O fim da parceria entre Galvão Bueno e Amazon terminou com um acordo milionário e encerrou uma negociação que vinha se arrastando nos bastidores. O narrador recebeu R$ 5 milhões para antecipar o encerramento de um contrato que, originalmente, seguiria até dezembro de 2027.
O valor chama atenção principalmente porque a multa prevista no vínculo era bem maior. Em caso de rompimento unilateral, o contrato estabelecia uma indenização de R$ 17 milhões. No entanto, as duas partes preferiram chegar a um entendimento para evitar uma disputa judicial prolongada.

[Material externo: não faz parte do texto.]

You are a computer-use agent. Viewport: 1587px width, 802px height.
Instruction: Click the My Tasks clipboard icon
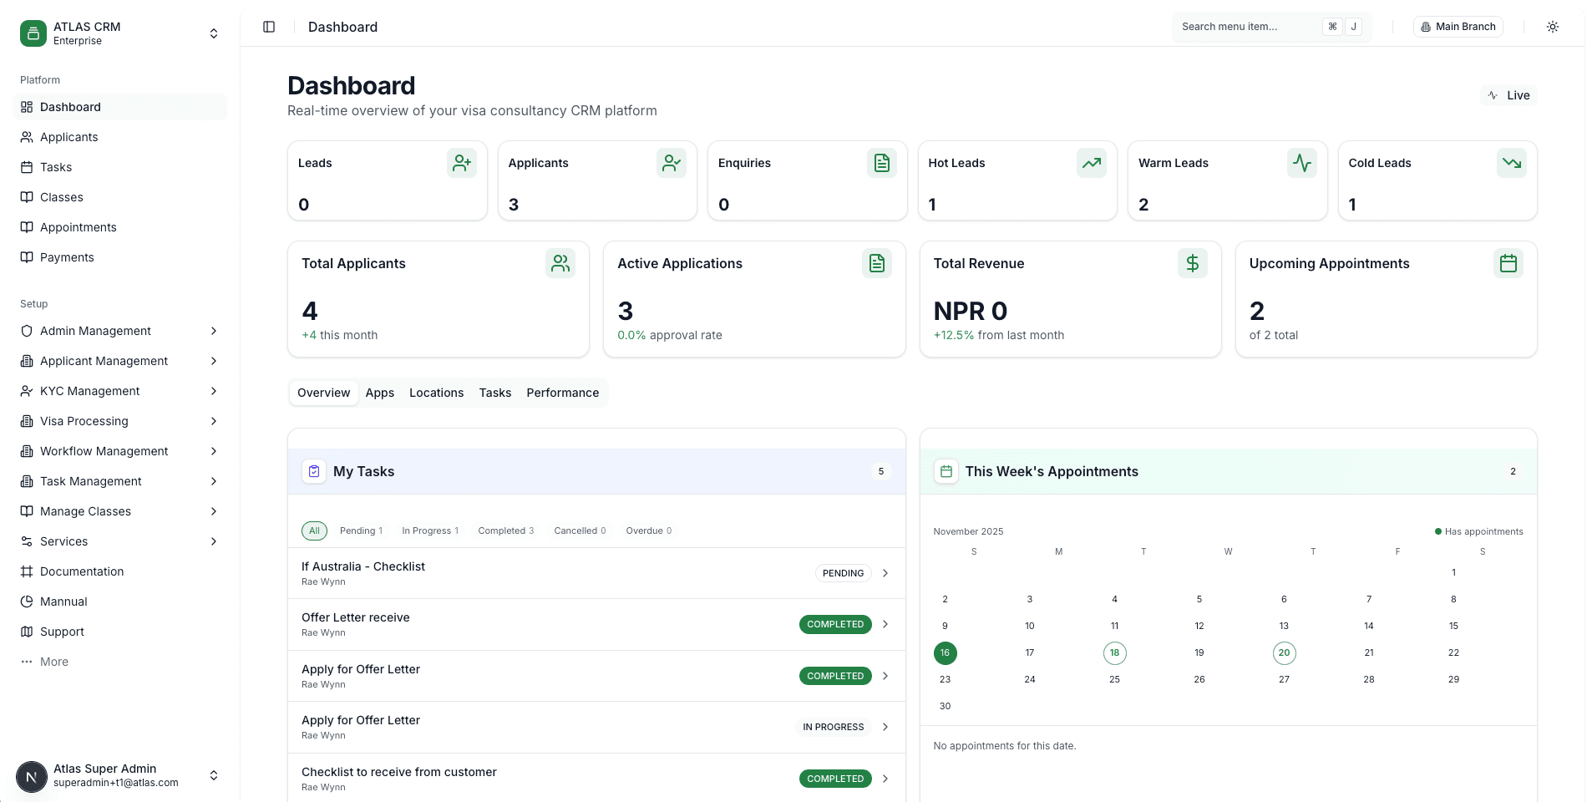tap(313, 471)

A negociação teve momentos de forte divergência. Inicialmente, a Amazon teria oferecido R$ 1 milhão para finalizar o compromisso. A proposta não foi aceita pelo estafe do narrador, que apresentou uma contraproposta de R$ 7 milhões. Depois de novas conversas, chegou-se ao valor de R$ 5 milhões.
Uma saída que surpreendeu até nos bastidores
A decisão da Amazon também provocou questionamentos porque Galvão continuava sendo um dos principais nomes esportivos da plataforma. Embora parte do público tenha feito críticas ao estilo das transmissões, as partidas narradas pelo veterano registraram resultados expressivos.
O clássico entre Flamengo e Vasco em 2025, por exemplo, alcançou o maior número de visualizações da história do Prime Video no Brasil. Ainda assim, a empresa decidiu reformular sua estratégia para o futebol.
Além da repercussão nas redes sociais, pesou uma mudança na estrutura internacional da Amazon. O setor esportivo da América Latina passou a responder diretamente ao comando global do Prime Video, na Inglaterra. A orientação, nesse novo cenário, foi alterar o formato adotado nas transmissões.
Galvão havia chegado ao projeto no fim de 2024 como a principal estrela esportiva da plataforma. Sua presença representava uma aposta clara na força de um dos narradores mais conhecidos do país para ampliar o alcance do futebol no streaming.